**What to do:** Rewrite the rows from the one containing "www.kupbilet.pl (22, 599)" through the one containing "PreZero Grand Prix (24, 1310)", inclusive, replacing "Obserwuj profil" with "Obserwuj stronę" and leaving everything else unchanged.

**Raw records:**
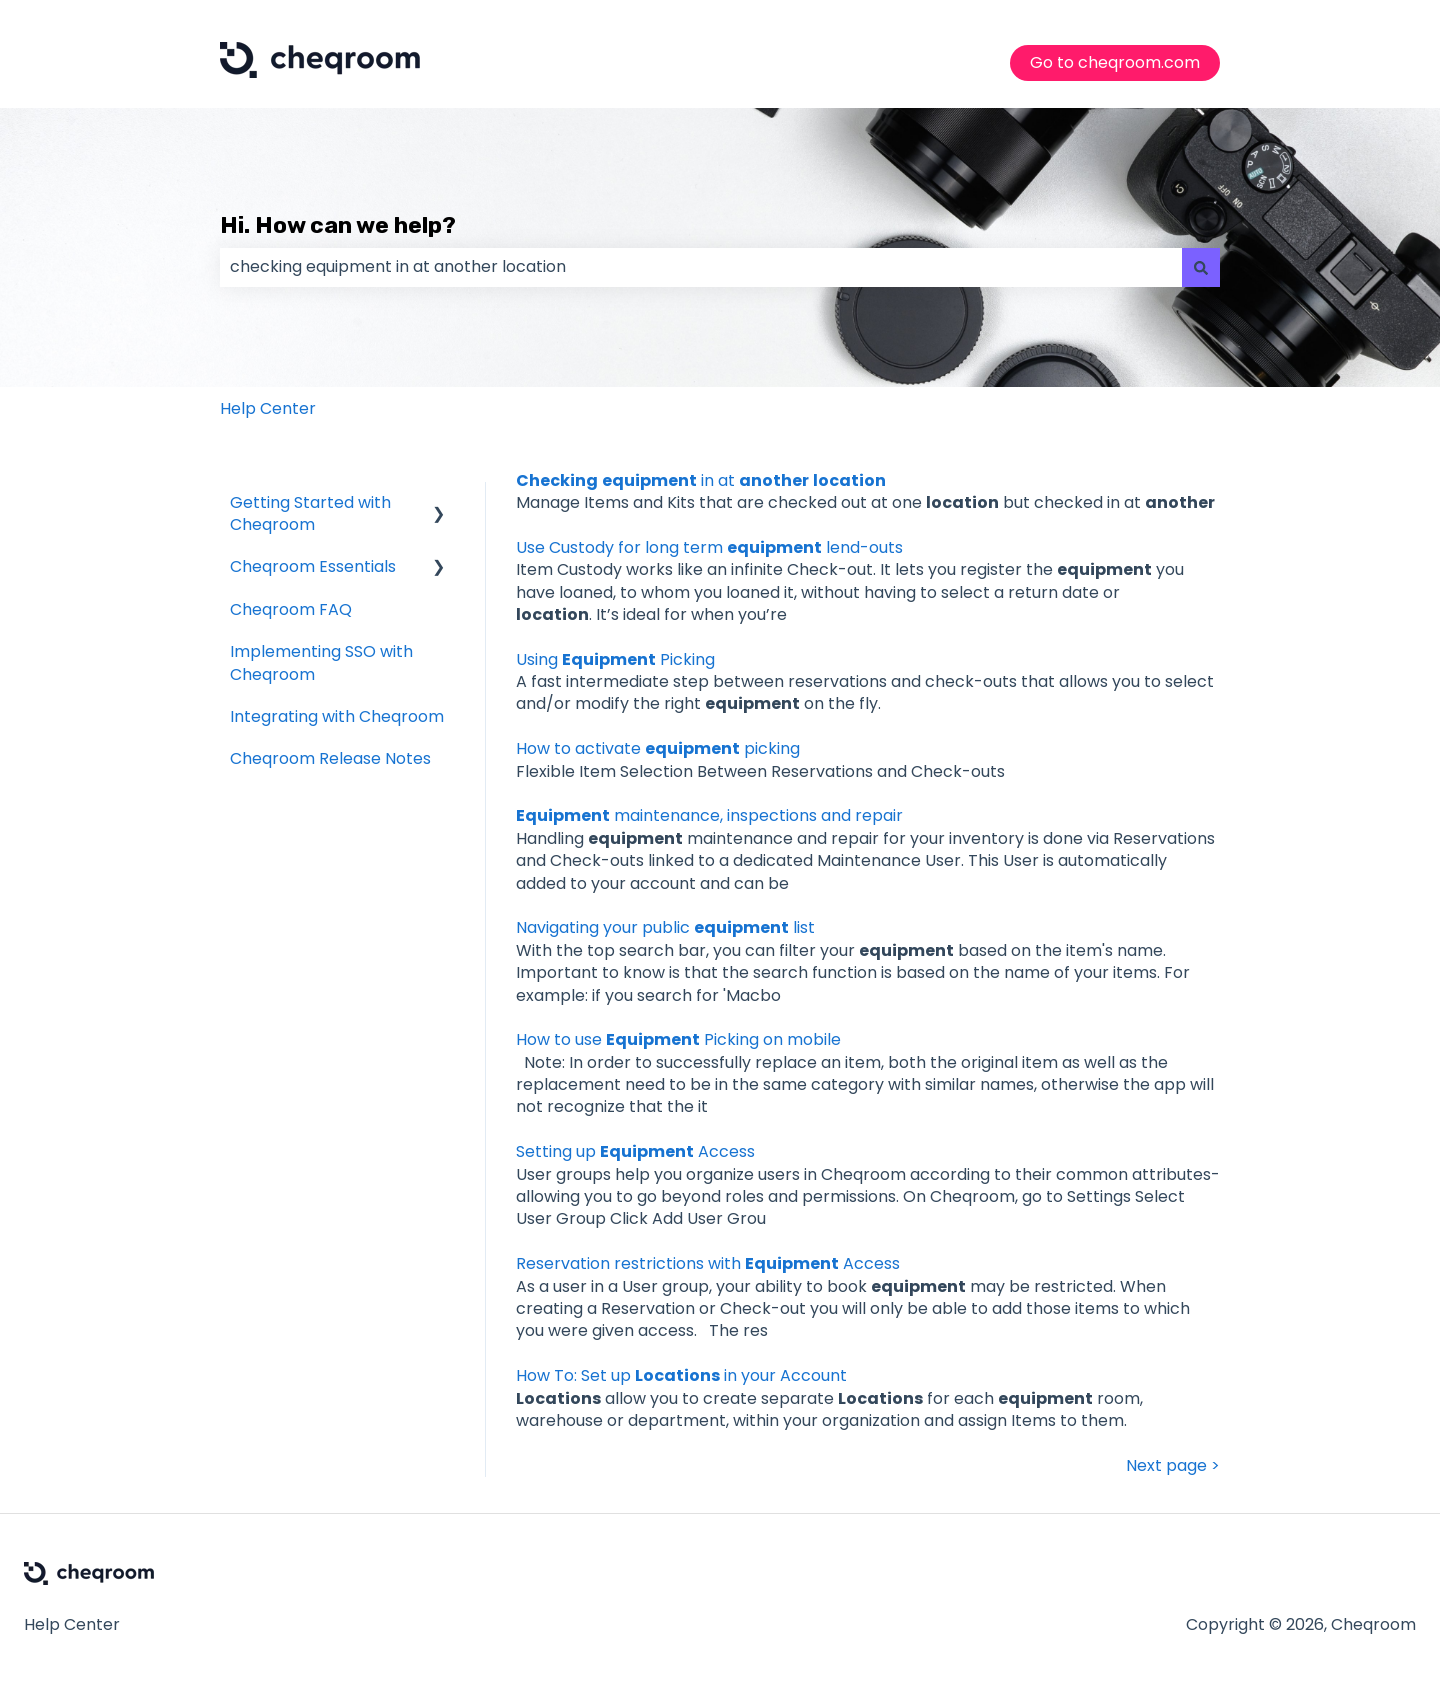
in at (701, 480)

---

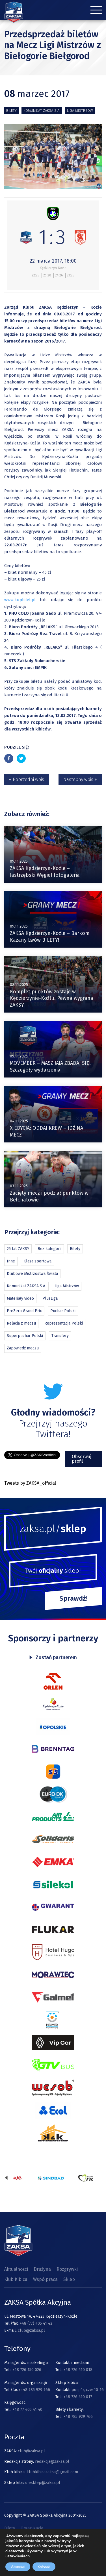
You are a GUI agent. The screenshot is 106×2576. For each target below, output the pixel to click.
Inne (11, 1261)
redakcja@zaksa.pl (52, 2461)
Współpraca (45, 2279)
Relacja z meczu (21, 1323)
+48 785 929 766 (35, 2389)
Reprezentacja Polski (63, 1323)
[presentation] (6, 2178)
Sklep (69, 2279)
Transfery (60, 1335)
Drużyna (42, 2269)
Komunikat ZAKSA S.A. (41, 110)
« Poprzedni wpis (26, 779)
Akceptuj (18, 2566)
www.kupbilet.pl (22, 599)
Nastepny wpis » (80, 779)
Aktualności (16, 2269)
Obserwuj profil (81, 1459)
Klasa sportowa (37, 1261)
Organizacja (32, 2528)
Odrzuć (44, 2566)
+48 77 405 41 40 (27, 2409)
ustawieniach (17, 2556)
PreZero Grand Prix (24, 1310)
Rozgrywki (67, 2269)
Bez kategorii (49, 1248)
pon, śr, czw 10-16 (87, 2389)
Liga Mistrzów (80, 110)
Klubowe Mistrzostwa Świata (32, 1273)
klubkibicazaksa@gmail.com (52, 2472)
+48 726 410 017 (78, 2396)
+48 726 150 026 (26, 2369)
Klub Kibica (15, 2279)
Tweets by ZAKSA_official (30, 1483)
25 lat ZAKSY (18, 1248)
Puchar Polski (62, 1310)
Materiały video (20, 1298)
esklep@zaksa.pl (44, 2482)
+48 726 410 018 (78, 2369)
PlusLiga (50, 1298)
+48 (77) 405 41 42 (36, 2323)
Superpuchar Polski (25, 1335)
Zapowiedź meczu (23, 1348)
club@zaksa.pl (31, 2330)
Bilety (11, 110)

**Solution to the exercise:**
www.kupbilet.pl (22, 599)
Nastepny wpis » (80, 779)
Aktualności (16, 2269)
Obserwuj stronę (81, 1459)
Klasa sportowa (37, 1261)
Organizacja (32, 2528)
Odrzuć (44, 2566)
+48 77 405 41 40 (27, 2409)
ustawieniach (17, 2556)
PreZero Grand Prix (24, 1310)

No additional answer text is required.